Work order: Scan the listing below for "agent", then report every line that has it.

Dataset:

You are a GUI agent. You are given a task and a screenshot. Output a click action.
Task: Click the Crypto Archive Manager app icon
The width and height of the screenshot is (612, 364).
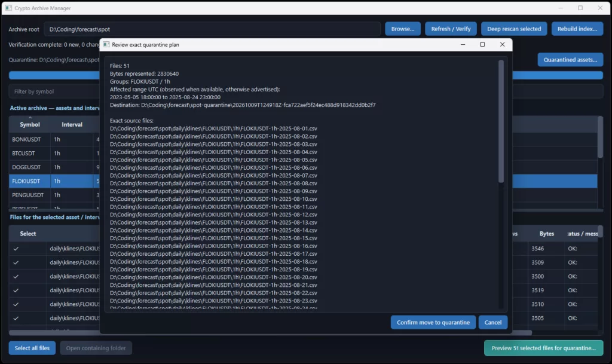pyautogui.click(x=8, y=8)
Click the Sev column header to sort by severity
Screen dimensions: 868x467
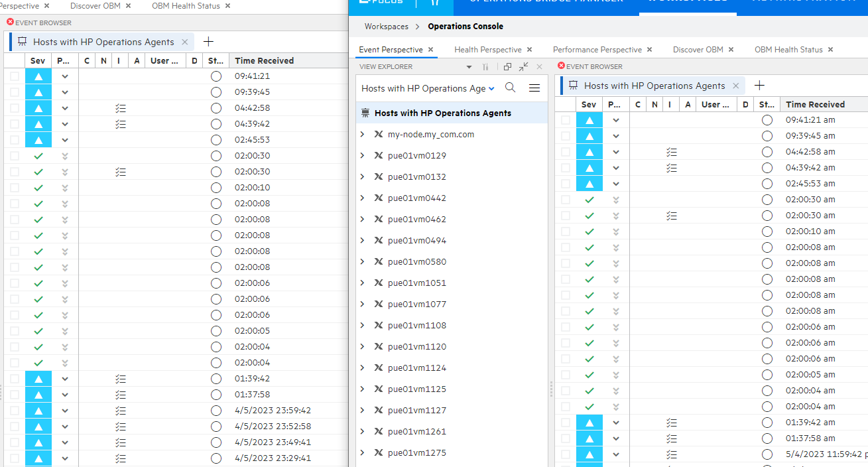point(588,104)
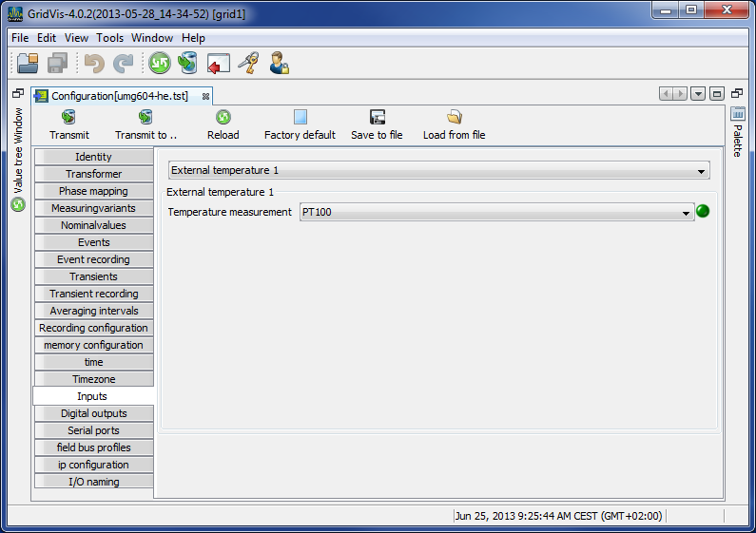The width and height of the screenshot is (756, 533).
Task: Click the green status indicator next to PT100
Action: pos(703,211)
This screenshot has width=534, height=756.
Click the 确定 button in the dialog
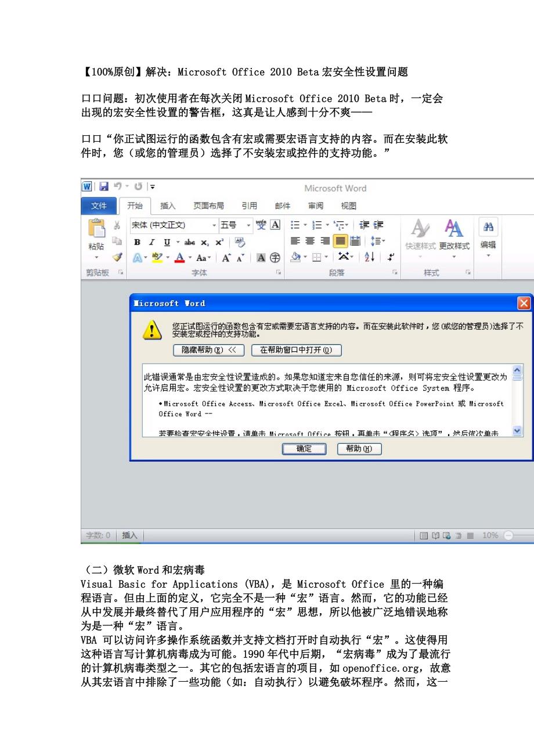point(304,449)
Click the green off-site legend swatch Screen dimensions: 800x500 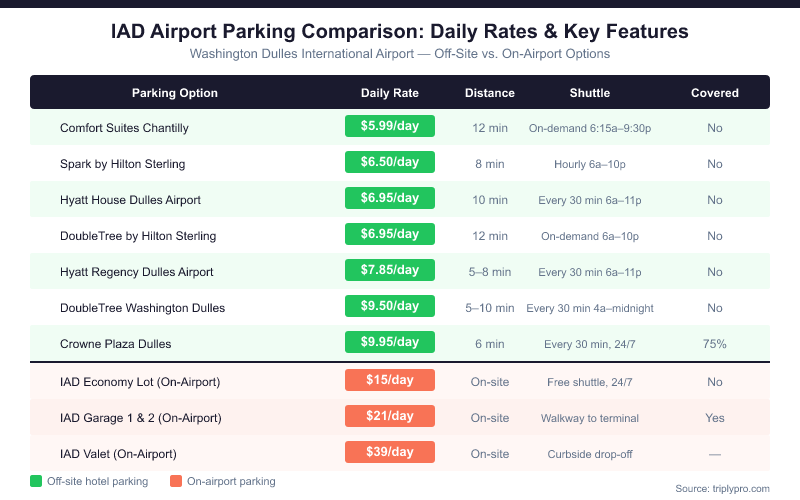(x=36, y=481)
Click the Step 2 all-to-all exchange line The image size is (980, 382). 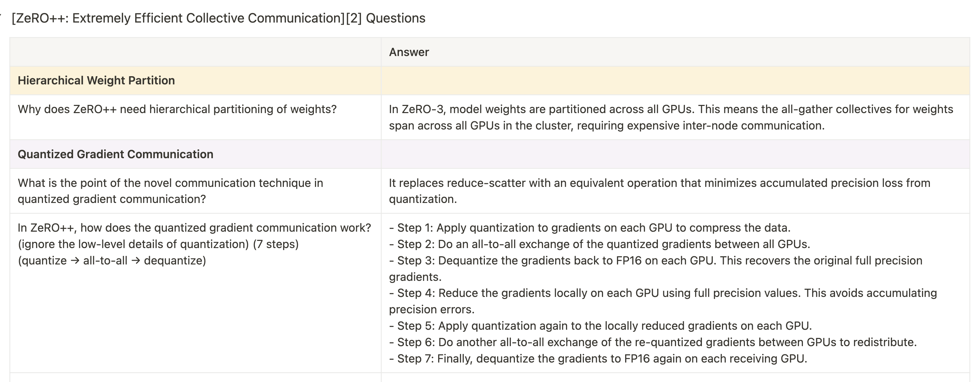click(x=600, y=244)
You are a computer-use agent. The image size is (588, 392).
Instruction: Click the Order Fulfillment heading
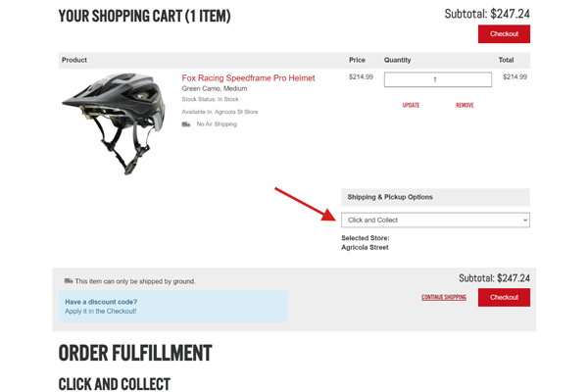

Your response:
You are a GUI agent. You are given a task and a screenshot. Output a click action.
You are a computer-use agent. The image size is (588, 392).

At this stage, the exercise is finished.